The present invention proposes a continuous sampling method and device for enriching xenon in the atmosphere at normal temperature. The method uses a hollow fiber semi-permeable membrane group as an air pretreatment device, and uses 4-stage adsorption columns to enrich and concentrate xenon in the air step by step. , The first-stage adsorption column adopts two sets of parallel structures, which work alternately to realize continuous and uninterrupted sampling. Activated carbon is used as an adsorbent. This method has reasonable design, simple structure, and easy operation. It can be used for sampling the rare gas xenon in the ambient air.

Solution of the present invention is:

A normal temperature enrichment sampling method for xenon in the atmosphere, comprising the following steps:

1] Air pretreatment:

The hollow fiber semi-permeable membrane group is used to initially concentrate the xenon in the air;

2] Four-stage activated carbon adsorption and desorption step by step:

Four cascaded activated carbon adsorption and desorption units are used to gradually concentrate xenon in the air and remove other impurities; the adsorption temperature is 10-30°C, and the desorption temperature is 200-300°C; the adsorption-desorption unit is activated carbon adsorption column;

3) Sample collection:

The xenon desorbed from the last stage adsorption column is pressurized into the sample collection bottle through the diaphragm to complete the collection.

The activated carbon adsorbents packed in the adsorption columns at all levels are heated and activated before the adsorption and desorption sampling.

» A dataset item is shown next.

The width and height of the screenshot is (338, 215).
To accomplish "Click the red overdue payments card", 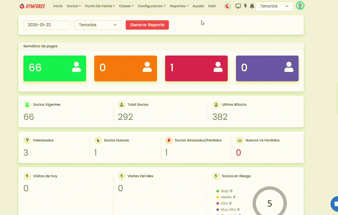I will click(x=196, y=68).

The above-mentioned first-stage adsorption-desorption unit is two sets of parallel-connected activated carbon adsorption columns, and the two sets of parallel-connected activated carbon adsorption columns realize alternate adsorption and desorption through valves.

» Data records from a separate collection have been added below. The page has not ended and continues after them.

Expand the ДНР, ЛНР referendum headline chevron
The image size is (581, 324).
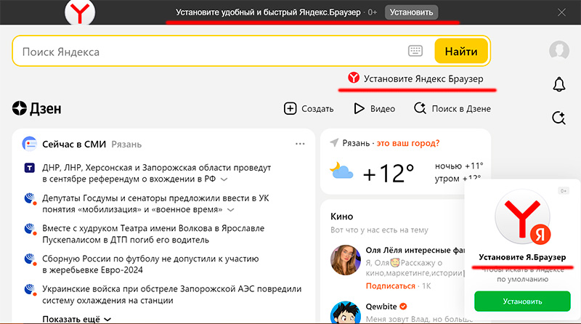click(x=224, y=179)
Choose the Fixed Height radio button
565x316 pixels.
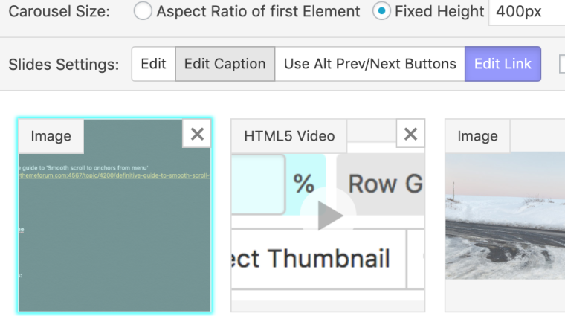click(381, 12)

The steps for the preliminary concentration of xenon in the air by using the hollow fiber semi-permeable membrane group are as follows: pass the compressed air through the hollow fiber semi-permeable membrane group, and utilize the different diffusion rates of each component in the hollow fiber membrane to realize the xenon in the air. Separation of components and preliminary concentration of xenon in air.

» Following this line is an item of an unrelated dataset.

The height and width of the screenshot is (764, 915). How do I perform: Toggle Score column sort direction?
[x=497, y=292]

A normal-temperature enrichment sampling device for xenon in the atmosphere, comprising a compressed air source, a four-stage cascaded adsorption-desorption unit, a vacuum pump, a carrier gas cylinder, and a sample collection bottle, and each stage of the adsorption-desorption unit includes activated carbon adsorption column and the adsorption column heating device arranged on the periphery of the activated carbon adsorption column, the compressed air source is connected to the inlet pipe of the first-stage adsorption-desorption unit, and the gas outlet of the last-stage adsorption-desorption unit passes through the diaphragm booster pump Connected to the sample collection bottle pipeline, the carrier gas cylinder is connected to the inlet end of the last three-stage adsorption-desorption unit through pipelines and valves, and the vacuum pump is respectively connected to the gas outlet end of the fourth-stage adsorption-desorption unit through vacuum pipelines and valves , which is special in that: a hollow fiber semi-permeable membrane group is set between the compressed air source and the first-stage adsorption-desorption unit; the first-stage adsorption-desorption unit includes two parallel and alternate adsorption-desorption Activated carbon adsorption column.

The above-mentioned activated carbon is 14-25 mesh coconut shell activated carbon; the carrier gas of the carrier gas cylinder is nitrogen or helium.

The advantages of the present invention are:

1. Use the hollow fiber semi-permeable membrane group as the air pretreatment device to remove O ₂ , CO ₂ and H ₂ O in the air, and initially concentrate the xenon in the air, which reduces the difficulty of removing impurities in the subsequent concentration process.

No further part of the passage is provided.